Saved data entries
Content starts

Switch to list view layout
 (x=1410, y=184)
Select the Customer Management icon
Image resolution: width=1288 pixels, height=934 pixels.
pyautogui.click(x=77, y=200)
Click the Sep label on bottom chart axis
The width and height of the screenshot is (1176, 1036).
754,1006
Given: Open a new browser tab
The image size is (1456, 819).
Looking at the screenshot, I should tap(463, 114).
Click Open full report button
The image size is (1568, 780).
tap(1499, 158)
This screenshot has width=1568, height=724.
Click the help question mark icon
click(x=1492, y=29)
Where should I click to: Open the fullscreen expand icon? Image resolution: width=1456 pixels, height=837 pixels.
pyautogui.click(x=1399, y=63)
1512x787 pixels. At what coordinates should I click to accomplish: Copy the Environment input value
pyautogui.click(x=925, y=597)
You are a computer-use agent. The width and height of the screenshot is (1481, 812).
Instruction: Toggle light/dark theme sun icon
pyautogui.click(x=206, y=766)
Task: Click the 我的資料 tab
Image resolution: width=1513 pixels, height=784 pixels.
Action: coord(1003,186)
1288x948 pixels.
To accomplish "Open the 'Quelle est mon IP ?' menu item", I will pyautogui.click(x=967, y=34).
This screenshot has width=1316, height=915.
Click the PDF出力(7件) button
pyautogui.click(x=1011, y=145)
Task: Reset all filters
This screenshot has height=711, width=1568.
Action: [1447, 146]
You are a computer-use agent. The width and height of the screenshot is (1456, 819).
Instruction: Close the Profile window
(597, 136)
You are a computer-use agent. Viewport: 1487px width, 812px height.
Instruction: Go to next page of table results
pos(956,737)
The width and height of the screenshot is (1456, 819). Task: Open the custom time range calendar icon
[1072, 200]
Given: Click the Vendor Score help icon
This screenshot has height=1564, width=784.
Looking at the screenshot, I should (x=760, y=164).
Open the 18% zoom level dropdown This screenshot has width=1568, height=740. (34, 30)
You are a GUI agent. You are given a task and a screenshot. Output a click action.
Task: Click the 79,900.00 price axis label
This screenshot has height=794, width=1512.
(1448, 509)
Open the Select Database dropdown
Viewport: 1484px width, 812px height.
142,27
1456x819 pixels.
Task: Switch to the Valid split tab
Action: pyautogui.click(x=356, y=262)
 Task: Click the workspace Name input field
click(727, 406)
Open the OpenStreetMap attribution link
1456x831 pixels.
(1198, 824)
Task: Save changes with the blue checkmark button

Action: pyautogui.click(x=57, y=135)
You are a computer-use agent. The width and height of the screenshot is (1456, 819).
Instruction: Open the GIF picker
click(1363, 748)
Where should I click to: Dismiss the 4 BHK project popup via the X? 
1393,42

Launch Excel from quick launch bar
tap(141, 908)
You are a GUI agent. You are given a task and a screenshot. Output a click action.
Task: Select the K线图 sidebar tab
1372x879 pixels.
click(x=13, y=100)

Content ends

## What you are asked to do
Determine how many lines in the preceding records include the word "computer". The answer is that number alone.

## Task output
4